** Exercise a **
In the forum thread about building a private shooting range, what must be filed for every weapon discharge within city limits in Texas?

** Text section **
# Lifestyles & Discussion > Personal Security & Defense >  Could you build a private shooting range

## Uriel999

I have been thinking lately how cool it would be to have in a basement of your own home a private shooting range. Could you legally do that? Also, how much would something like that cost. Could you insulate the place well enough neighbors wouldn't hear the constant bang bang bang going on underground?

----------


## Bryan

Check local laws. In Texas there is no problem to shoot on private land (underground or above), but within the city limits there needs to be a police report filed for every weapon discharge. You could get a permit / license to run a range. I'd doubt your average home owners association would give a blessing however.

----------


## Uriel999

> Check local laws. In Texas there is no problem to shoot on private land (underground or above), but within the city limits there needs to be a police report filed for every weapon discharge. You could get a permit / license to run a range. I'd doubt your average home owners association would give a blessing however.


Man, I should really move to Texas. Some place on the coast though. I can't be too far away from the gulf. 

LOL, so today I pulled out my old daisy red ryder, made a few targets and popped some rounds off in the backyard. Good times, now if only I could get away with using my xd .45 service in the back yard!

** Some records **
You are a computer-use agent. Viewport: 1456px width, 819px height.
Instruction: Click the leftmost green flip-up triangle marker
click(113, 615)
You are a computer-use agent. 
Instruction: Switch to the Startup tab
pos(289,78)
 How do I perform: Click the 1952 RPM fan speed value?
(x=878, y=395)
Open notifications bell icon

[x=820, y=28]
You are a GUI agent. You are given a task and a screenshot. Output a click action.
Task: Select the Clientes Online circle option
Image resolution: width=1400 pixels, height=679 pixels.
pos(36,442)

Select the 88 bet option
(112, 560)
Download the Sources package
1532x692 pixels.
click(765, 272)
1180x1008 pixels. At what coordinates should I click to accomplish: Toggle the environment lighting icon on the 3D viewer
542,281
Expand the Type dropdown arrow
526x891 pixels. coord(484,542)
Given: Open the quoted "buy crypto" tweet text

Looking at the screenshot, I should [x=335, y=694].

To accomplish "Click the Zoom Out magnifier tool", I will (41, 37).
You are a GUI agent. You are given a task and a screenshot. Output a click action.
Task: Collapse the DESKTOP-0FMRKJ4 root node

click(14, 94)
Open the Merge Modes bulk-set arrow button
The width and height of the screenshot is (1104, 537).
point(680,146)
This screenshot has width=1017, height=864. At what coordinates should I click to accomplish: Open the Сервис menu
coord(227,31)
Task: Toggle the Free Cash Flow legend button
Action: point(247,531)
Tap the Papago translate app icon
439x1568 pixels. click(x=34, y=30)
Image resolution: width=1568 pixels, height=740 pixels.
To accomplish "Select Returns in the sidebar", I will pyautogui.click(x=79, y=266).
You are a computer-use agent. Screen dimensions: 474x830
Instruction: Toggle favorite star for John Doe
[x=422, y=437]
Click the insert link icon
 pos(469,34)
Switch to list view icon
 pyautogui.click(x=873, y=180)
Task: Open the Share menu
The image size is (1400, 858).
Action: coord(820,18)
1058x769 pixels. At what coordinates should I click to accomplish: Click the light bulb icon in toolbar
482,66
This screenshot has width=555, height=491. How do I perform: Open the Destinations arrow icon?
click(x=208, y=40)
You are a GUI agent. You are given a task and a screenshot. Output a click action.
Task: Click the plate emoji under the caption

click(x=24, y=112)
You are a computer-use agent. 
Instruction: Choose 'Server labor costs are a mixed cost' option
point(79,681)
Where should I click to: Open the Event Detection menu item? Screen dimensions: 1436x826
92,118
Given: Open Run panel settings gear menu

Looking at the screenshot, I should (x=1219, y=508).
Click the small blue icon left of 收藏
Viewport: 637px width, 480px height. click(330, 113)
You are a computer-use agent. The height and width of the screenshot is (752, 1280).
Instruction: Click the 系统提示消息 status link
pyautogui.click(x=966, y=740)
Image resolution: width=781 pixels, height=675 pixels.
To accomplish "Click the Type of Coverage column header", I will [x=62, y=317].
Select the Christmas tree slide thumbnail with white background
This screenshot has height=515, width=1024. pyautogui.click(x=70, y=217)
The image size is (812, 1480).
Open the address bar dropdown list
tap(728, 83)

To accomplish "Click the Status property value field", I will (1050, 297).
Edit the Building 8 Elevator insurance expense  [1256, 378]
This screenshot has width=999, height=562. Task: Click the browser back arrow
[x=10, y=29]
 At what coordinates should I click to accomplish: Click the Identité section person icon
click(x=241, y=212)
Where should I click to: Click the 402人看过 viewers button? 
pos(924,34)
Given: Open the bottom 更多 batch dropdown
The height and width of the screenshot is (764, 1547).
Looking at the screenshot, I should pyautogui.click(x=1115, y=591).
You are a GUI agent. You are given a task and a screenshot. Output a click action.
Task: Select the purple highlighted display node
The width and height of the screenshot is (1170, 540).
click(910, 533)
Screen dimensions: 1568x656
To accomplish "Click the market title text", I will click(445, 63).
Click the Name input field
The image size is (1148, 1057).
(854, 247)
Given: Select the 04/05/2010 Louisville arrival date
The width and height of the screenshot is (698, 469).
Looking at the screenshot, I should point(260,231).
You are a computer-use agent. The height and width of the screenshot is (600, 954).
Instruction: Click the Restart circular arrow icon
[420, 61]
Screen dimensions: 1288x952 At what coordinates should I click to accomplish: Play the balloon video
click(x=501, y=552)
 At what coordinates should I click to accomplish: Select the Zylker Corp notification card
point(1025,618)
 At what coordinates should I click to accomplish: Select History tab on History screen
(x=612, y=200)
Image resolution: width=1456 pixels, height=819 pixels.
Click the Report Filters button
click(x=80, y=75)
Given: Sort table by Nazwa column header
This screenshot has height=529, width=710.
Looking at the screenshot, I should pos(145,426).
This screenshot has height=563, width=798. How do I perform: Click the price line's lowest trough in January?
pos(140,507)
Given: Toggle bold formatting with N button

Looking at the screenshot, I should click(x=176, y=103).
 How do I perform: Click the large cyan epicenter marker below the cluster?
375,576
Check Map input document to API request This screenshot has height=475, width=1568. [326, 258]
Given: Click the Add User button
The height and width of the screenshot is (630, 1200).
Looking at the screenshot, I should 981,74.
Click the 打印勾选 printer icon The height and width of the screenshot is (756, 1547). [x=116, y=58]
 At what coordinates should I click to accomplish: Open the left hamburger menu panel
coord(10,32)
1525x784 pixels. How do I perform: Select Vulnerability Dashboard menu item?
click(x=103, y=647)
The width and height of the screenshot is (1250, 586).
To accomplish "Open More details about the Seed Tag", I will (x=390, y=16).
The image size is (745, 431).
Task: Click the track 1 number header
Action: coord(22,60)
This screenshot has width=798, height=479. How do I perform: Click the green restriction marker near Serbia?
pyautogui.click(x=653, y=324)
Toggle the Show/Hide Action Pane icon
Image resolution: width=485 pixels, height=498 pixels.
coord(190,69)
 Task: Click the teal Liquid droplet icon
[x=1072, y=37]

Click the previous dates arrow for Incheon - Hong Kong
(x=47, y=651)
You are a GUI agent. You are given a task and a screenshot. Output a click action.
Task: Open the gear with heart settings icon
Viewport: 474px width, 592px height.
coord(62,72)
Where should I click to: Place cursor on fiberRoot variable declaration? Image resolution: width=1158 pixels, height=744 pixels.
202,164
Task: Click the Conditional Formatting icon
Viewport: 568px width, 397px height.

** Exercise b **
Retype the records starting at the line that contains "This screenshot has width=798, height=479." and stopping after the line that contains "coord(190,69)", with both lines included.

** Task result a **
A police report.

** Task result b **
This screenshot has width=798, height=479. How do I perform: Click the green restriction marker near Serbia?
pyautogui.click(x=653, y=324)
Toggle the Show/Hide Action Pane icon
Image resolution: width=485 pixels, height=498 pixels.
coord(190,69)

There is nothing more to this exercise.